──────── Source document ────────

I want it to be fast and fun for people to get started with BOSH and Kubernetes.
How fun and fast? Try out:
bosh -d cfcr deploy <(curl -L https://raw.githubusercontent.com/starkandwayne/cfcr-compiled-deployment/master/cfcr.yml)
The only requirements are an existing BOSH environment with v97.X ubuntu-xenial stemcell and a cloud-config similar to cf-deployment.
Many of the BOSH releases used have been pre-compiled for you, so its even more lovely and fast.
$ bosh instances -d cfcr
Deployment 'cfcr'
Instance Process State AZ IPs
master/a957bed5-8e09-46f5-94a8-ef2964cfebdb running z1 10.10.1.10
worker/169c76e7-76b9-4546-949c-89e7630c9bed running z2 10.10.1.12
worker/2e5a58aa-5e7d-4e8d-9918-a5400cd6f278 running z1 10.10.1.11
worker/e3ad4443-2d67-47ba-b661-5f68929bd711 running z3 10.10.1.13
The cfcr.yml file, and the pre-compiled releases, are built by Stark & Wayne CI pipeline.
This project is only possible thanks to the CFCR team (heavily sponsored by Pivotal, VMWare, and Google). The ops-files and helper folders are taken from the upstream kubo-deployment project's manifests folder. The cfcr.yml file is also originally sourced from manifests/cfcr.yml, but modified with pre-compiled final releases so everything "just works" out of the box.
Once kubo-deployment project starts maintaining a stable master branch and the manifests/cfcr.yml file includes pre-compiled final releases then this repository will not be necessary. Although the walk-thrus may still be valuable as they are different from https://docs-cfcr.cfapps.io/.
This section will include a walk thru for various CPI/IaaS/Clouds.
The prerequisites for this walk thru are:
- an AWS account
- an admin/poweruser IAM user with API keys
- a VPC and subnet
- security groups to allow ingress traffic on ports 22, 443, and 25555; as well as all traffic between VMs using the same security group
To provision a BOSH environment with Credhub/UAA/Concourse, I recommend BUCC. It makes it easy and provides you with helper commands to login to BOSH and CredHub.
NOTE: see comments below about performing this walk-thru upon an existing AWS VM rather than your local computer. See YouTube video Walk thru using BUCC/BOSH to learn more about production AWS environments with jumpboxes, private subnets, and BUCC.
mkdir ~/workspace
cd ~/workspace
git clone https://github.com/starkandwayne/bucc
source <(~/workspace/bucc/bin/bucc env)
bucc up --cpi aws
This will download the bosh CLI and then create stub ~/workspace/bucc/vars.yml where you fill in your AWS credentials, networking etc.

────────

Directives >>
• 1. Which prerequisites does the guide to BOSH and Kubernetes list for its AWS walk thru?
• 2. Does the guide to BOSH and Kubernetes support each statement below? Answer yes or no for each, and quote the words from the guide that decide it.
(a) The deployment needs a BOSH environment with the v97.X ubuntu-xenial stemcell.
(b) Pivotal builds the cfcr.yml file and the pre-compiled releases.
(c) The master instance runs in availability zone z2.
• 3. Continue the guide to BOSH and Kubernetes from the point where it stops.
None of these lines is needed.

──────── Information supplied ────────

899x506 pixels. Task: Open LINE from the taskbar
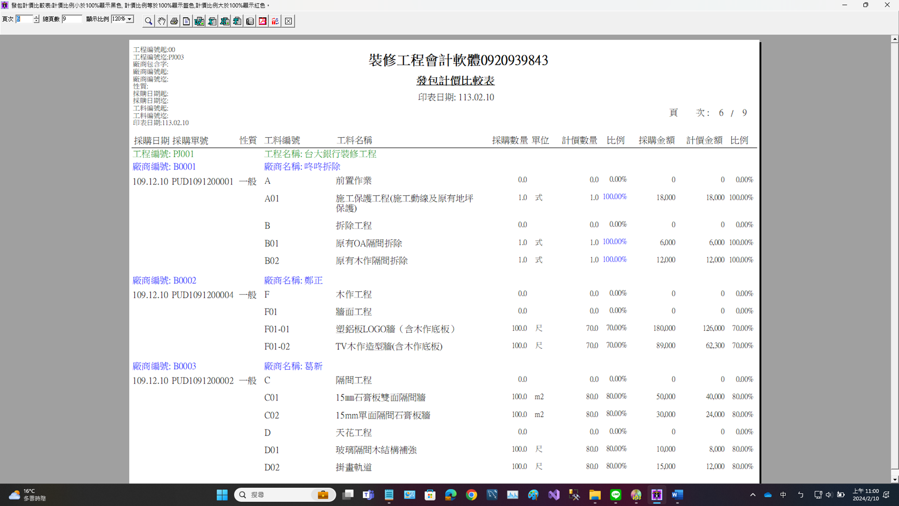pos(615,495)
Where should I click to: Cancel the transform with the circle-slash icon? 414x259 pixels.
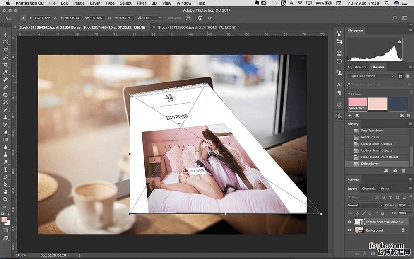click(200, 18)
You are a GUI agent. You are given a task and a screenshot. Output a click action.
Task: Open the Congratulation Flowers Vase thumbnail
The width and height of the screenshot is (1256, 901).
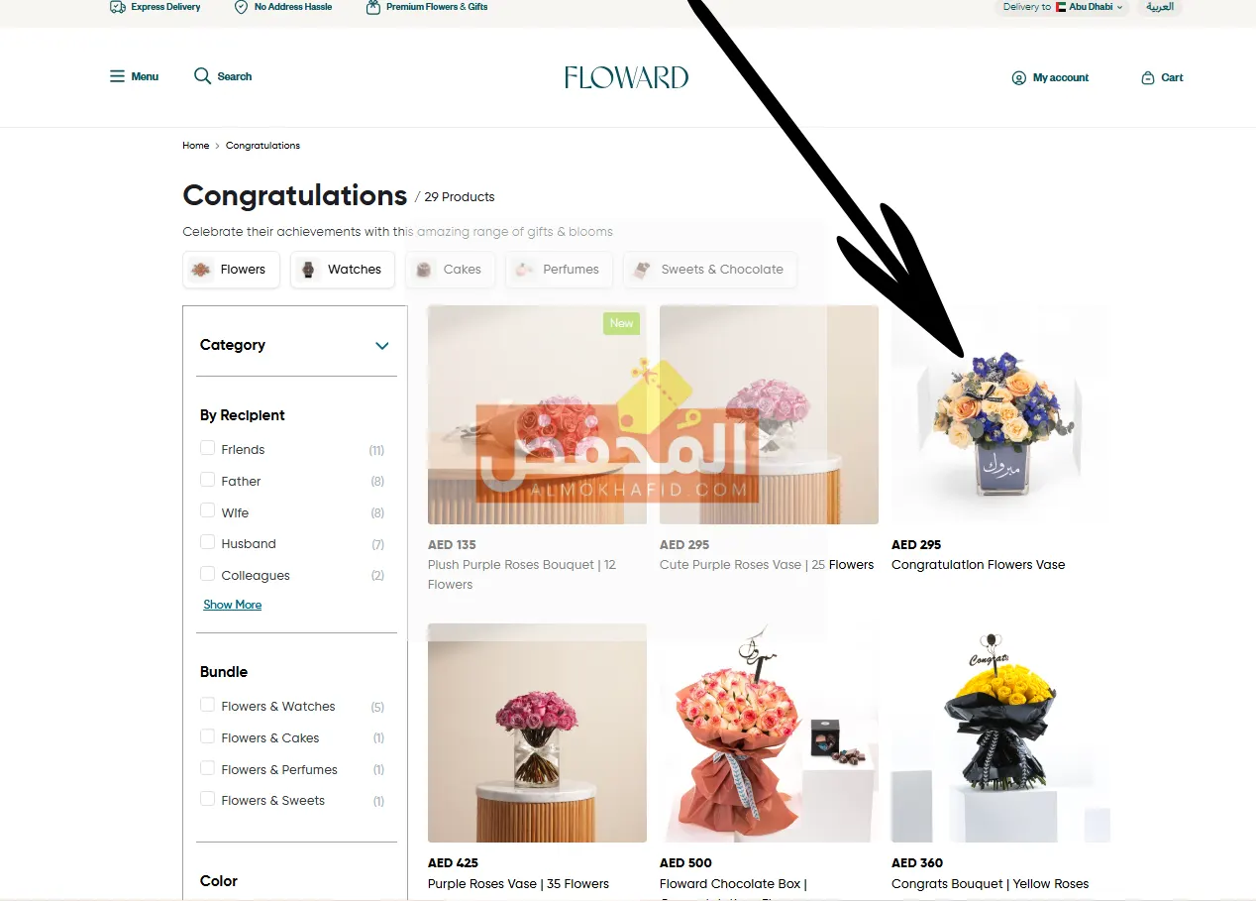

────────

Final results >>
• 1.
- An AWS account
- An admin/poweruser IAM user with API keys
- A VPC and subnet
- Security groups that allow ingress traffic on ports 22, 443, and 25555, as well as all traffic between VMs using the same security group

• 2.
(a) Yes: "an existing BOSH environment with v97.X ubuntu-xenial stemcell"
(b) No: "are built by Stark & Wayne CI pipeline."
(c) No: "master/a957bed5-8e09-46f5-94a8-ef2964cfebdb running z1 10.10.1.10"

• 3.
installing bosh cli '2.0.48' into: /Users/drnic/workspace/bucc/bin/
We just copied a template in /Users/drnic/workspace/bucc/vars.yml please adjust it to your needs
When you're done run bucc up again to bring up your BOSH environment:
bucc up
This will take some time depending a lot on your upload/download Internet speed. It will take:
- a few minutes or hours to download about 1G of pre-compiled BOSH releases
- a few minutesto compile the AWS CPI locally
- a minute or so to provision an AWS VM
- a few minutes or hours to upload the 1G of BOSH releases to the VM
- a few minutes to compile the AWS CPI upon your new VM
- a few minutes for the BOSH/UAA/CredHub/Concourse processes to start up
This sequence will be a lot faster if you perform it upon another AWS VM (download and upload times will reduce to almost zero).
When its complete, re-source your environment to setup various $BOSH environment variables for your BOSH environment:
source <(~/workspace/bucc/bin/bucc env)
bosh env
The bucc up command creates or upgrades your BOSH environment. It does not populate it with stemcells or cloud-config (nor CFCR clusters or other deployments). So, let's setup our BOSH environment for CFCR.
A stemcell is BOSH terminology for AWS AMI in your AWS region. The cfcr.yml includes pre-compiled packages (hurray for not having to watch compilation) that require any 3541.X stemcell:
bosh upload-stemcell https://bosh.io/d/stemcells/bosh-aws-xen-hvm-ubuntu-xenial-go_agent?v=97.15
Setting up your cloud-config is more difficult to simplify for a walk-thru. But let's try.
There is a very simple AWS cloud-config provided by bosh-deployment.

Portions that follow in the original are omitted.